Stated exercise:
Recast every line of the entries below as a numbered list, skipping blank lines and leaving the pictures out.

━━━ Information supplied

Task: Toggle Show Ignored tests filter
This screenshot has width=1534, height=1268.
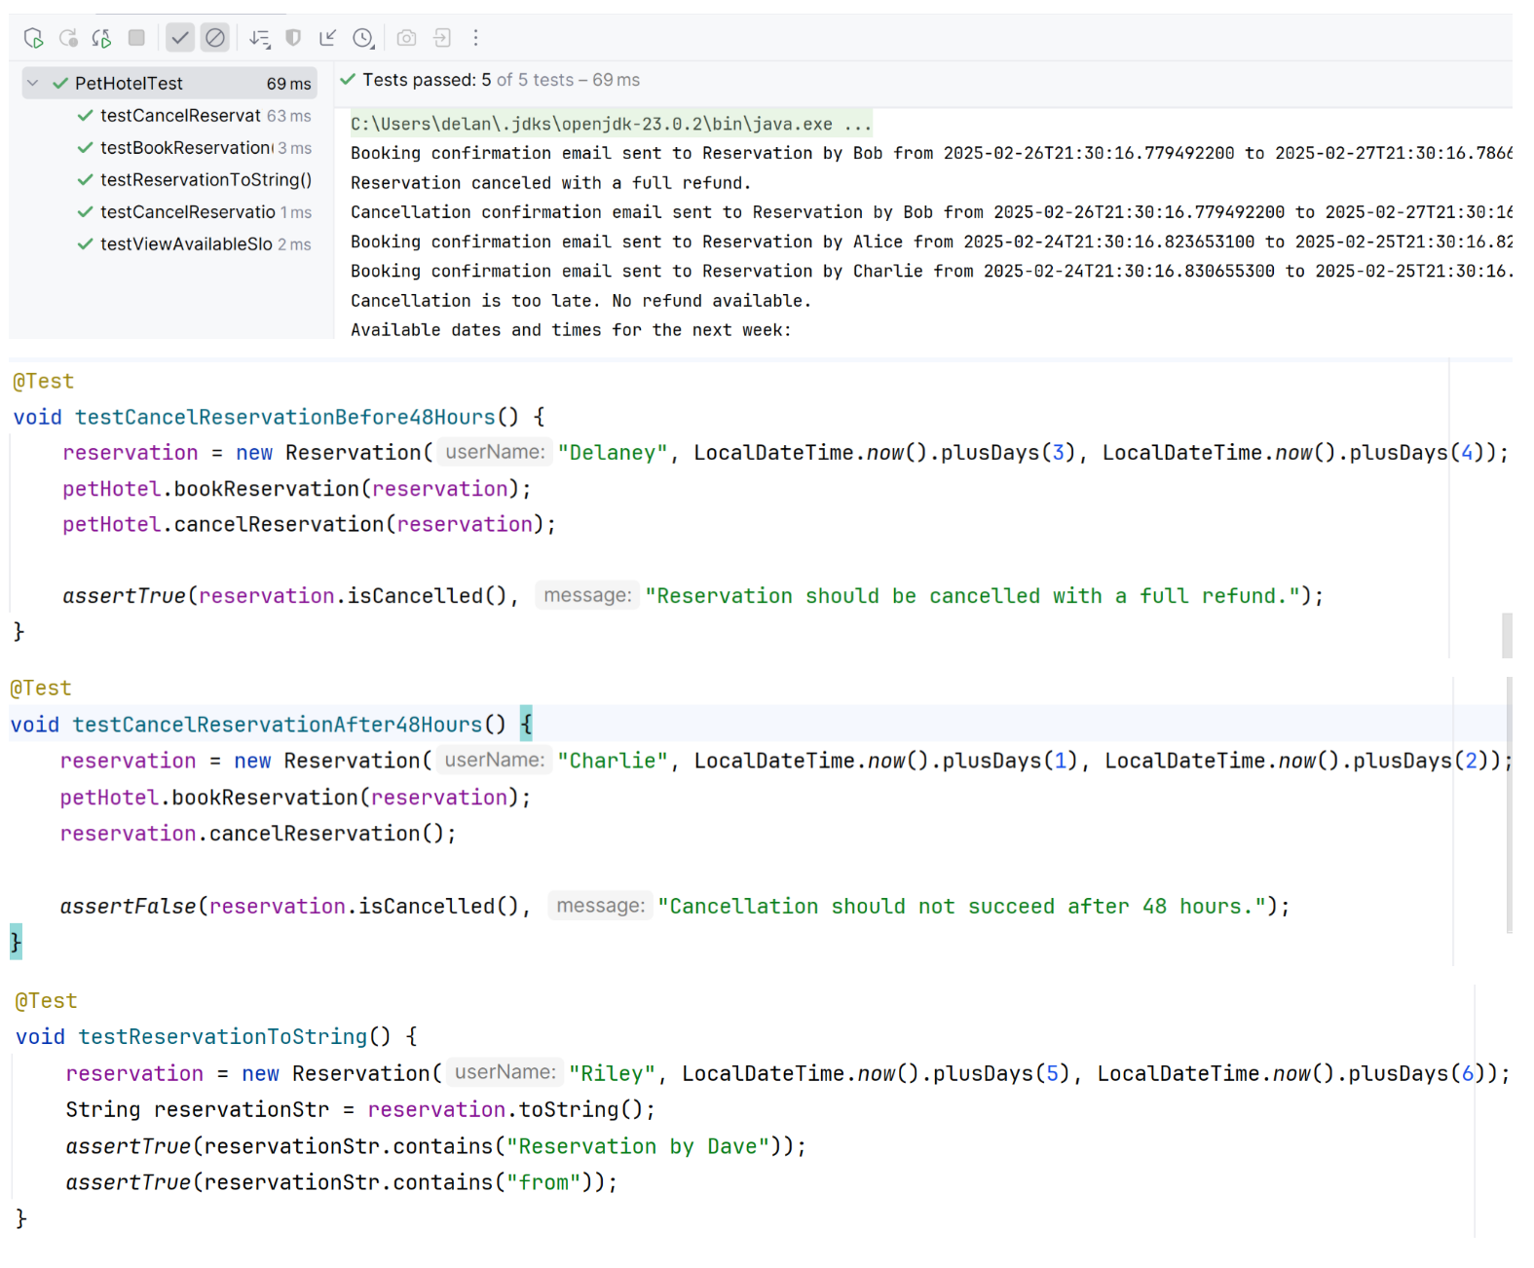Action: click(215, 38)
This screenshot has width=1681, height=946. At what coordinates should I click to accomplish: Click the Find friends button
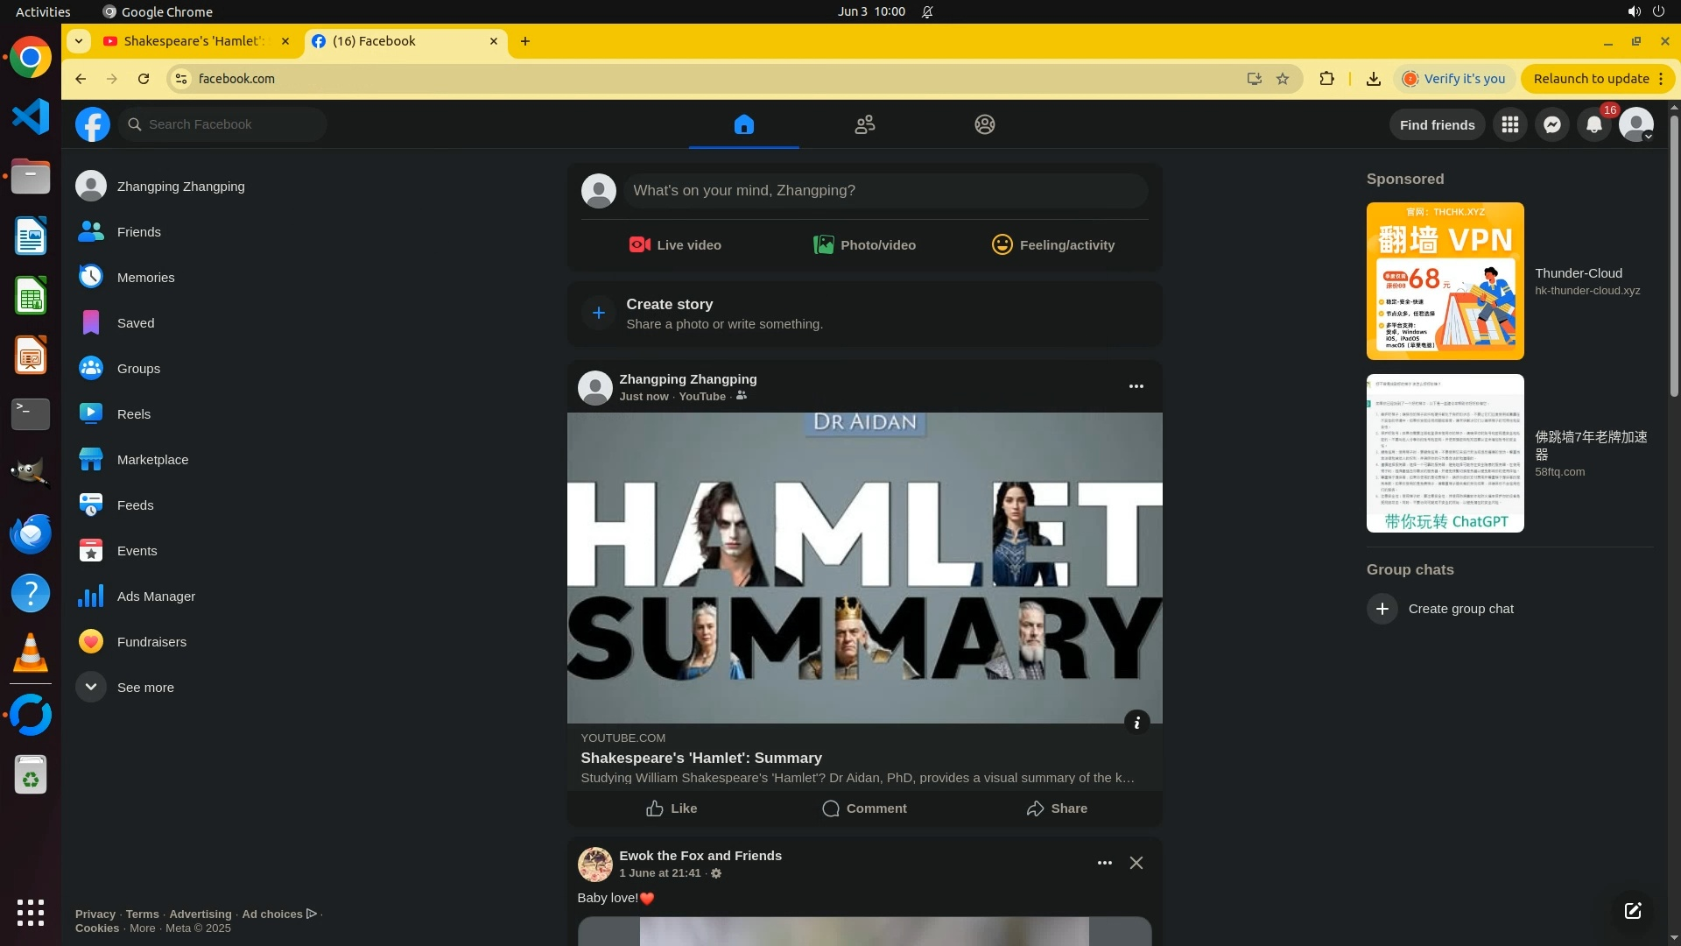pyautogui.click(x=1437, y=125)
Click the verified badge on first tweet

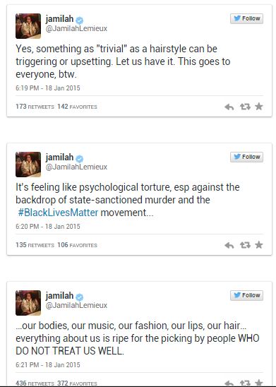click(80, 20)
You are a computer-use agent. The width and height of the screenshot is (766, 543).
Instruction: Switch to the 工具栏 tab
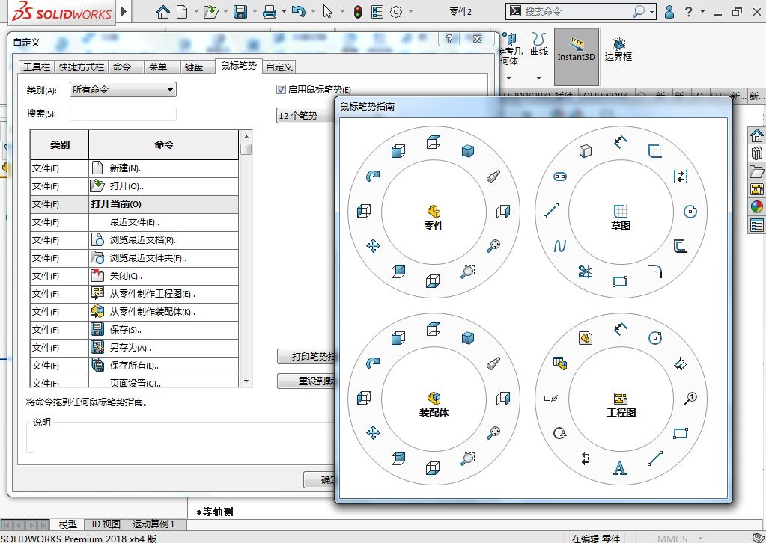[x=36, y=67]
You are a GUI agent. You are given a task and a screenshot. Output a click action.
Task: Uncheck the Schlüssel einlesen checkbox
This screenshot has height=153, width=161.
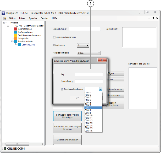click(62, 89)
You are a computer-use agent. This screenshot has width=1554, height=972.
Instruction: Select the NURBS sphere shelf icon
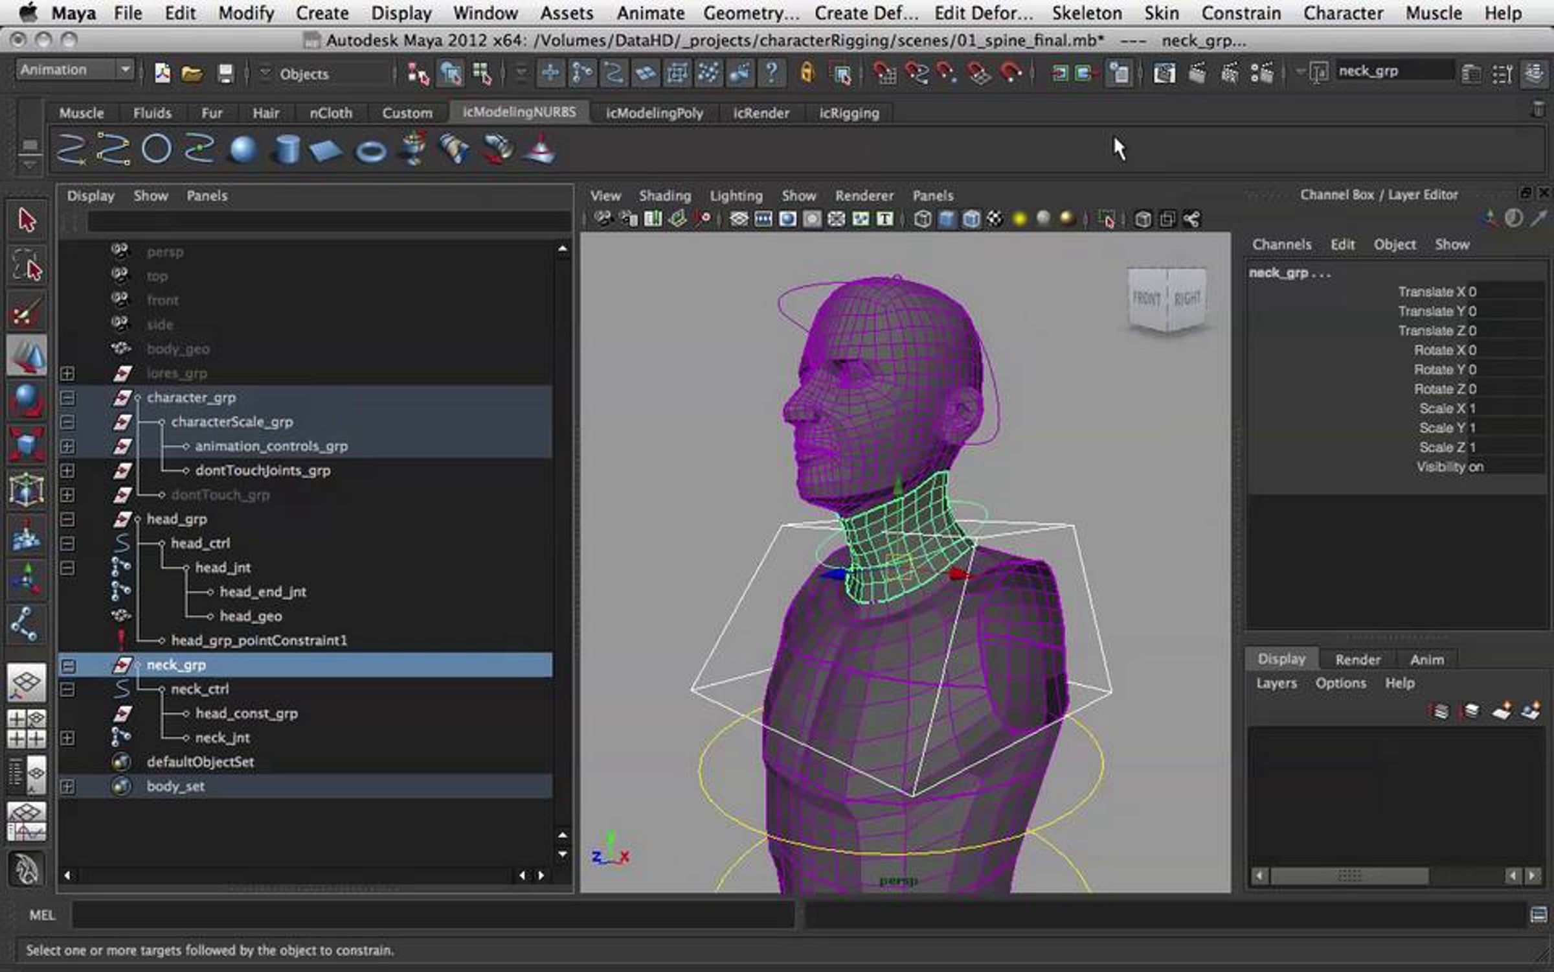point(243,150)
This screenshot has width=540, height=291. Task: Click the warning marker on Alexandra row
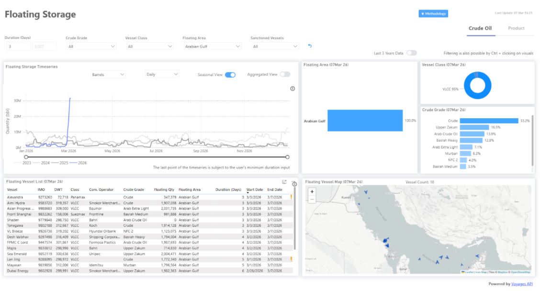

━━━━━━

Correct response:
1. Task: Toggle Show Ignored tests filter
2. This screenshot has width=1534, height=1268.
3. Action: click(215, 38)
4. This screenshot has width=1681, height=946. At what coordinates should I click to accomplish: Click the Find friends button
5. pyautogui.click(x=1437, y=125)
6. Click the verified badge on first tweet
7. click(80, 20)
8. You are a computer-use agent. The width and height of the screenshot is (766, 543).
9. Instruction: Switch to the 工具栏 tab
10. [x=36, y=67]
11. You are a GUI agent. You are given a task and a screenshot. Output a click action.
12. Task: Uncheck the Schlüssel einlesen checkbox
13. This screenshot has height=153, width=161.
14. click(62, 89)
15. You are a computer-use agent. This screenshot has width=1554, height=972.
16. Instruction: Select the NURBS sphere shelf icon
17. point(243,150)
18. This screenshot has width=540, height=291. Task: Click the warning marker on Alexandra row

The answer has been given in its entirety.